# To do:
Print exactly the lines from the one containing "You are a GUI" through the last line of the records below, both included, and nothing else; omit any pictures.

(Records excerpted from a collection)
※

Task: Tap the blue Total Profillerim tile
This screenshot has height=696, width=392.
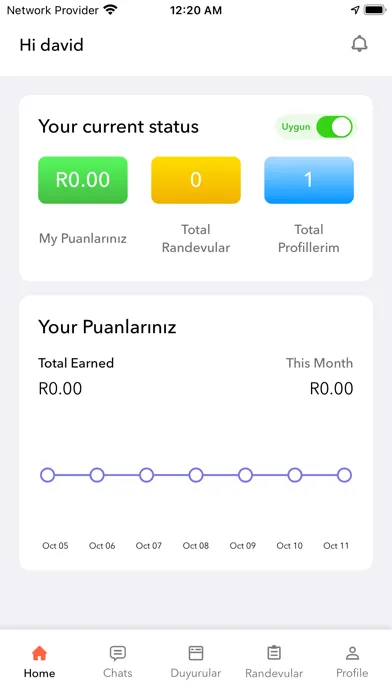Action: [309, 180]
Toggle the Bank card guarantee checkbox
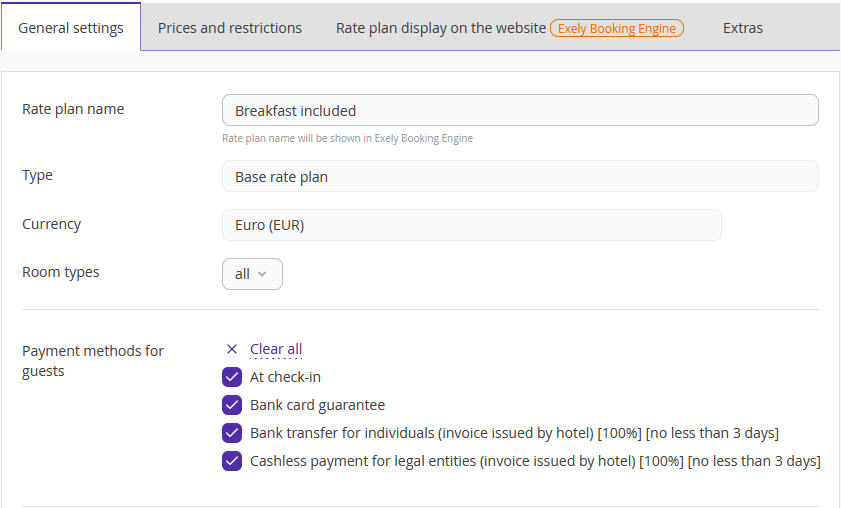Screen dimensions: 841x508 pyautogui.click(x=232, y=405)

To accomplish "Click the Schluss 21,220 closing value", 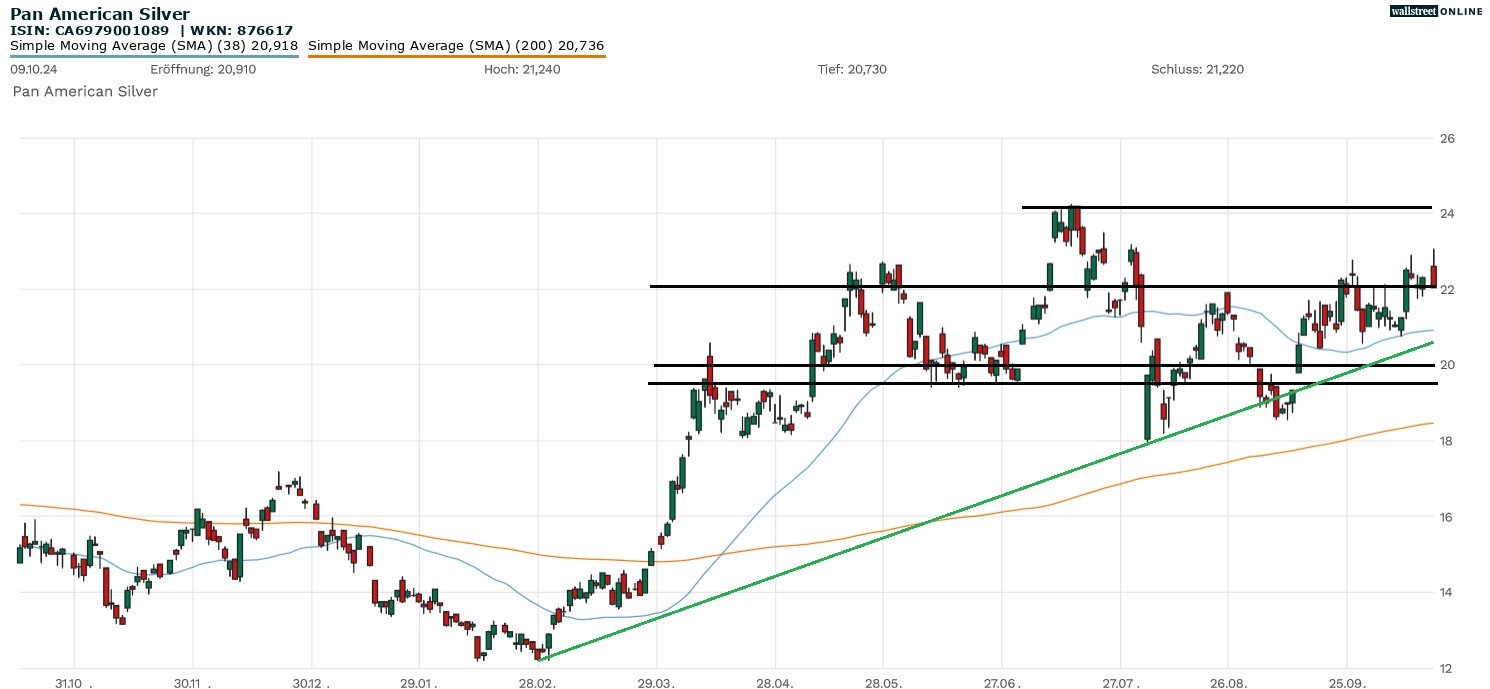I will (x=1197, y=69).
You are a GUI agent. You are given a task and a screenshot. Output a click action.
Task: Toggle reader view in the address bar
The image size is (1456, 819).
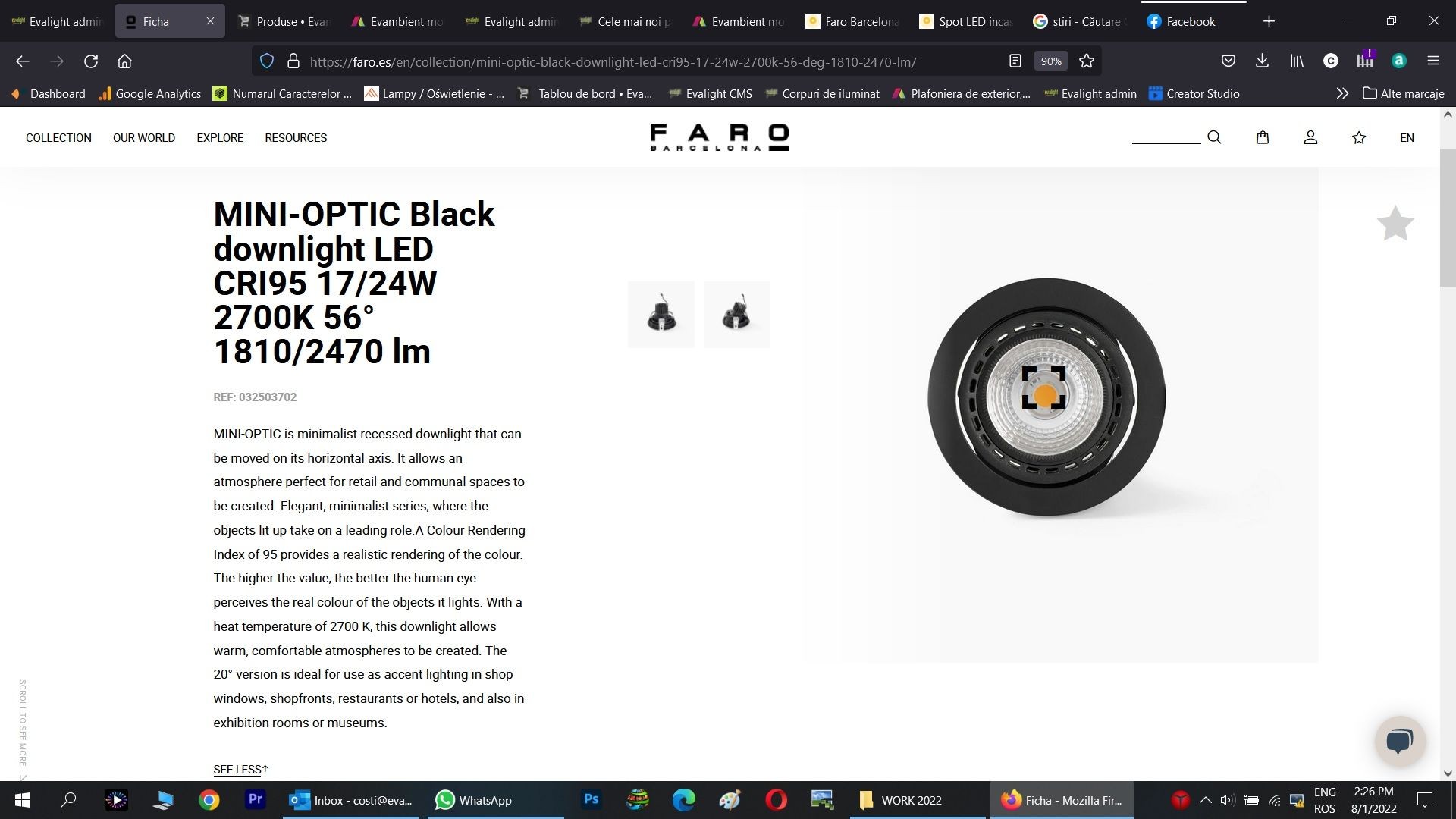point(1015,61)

※

# Solution to this exercise:
You are a GUI agent. You are given a task and a screenshot. Output a click action.
Task: Toggle reader view in the address bar
The image size is (1456, 819).
point(1015,61)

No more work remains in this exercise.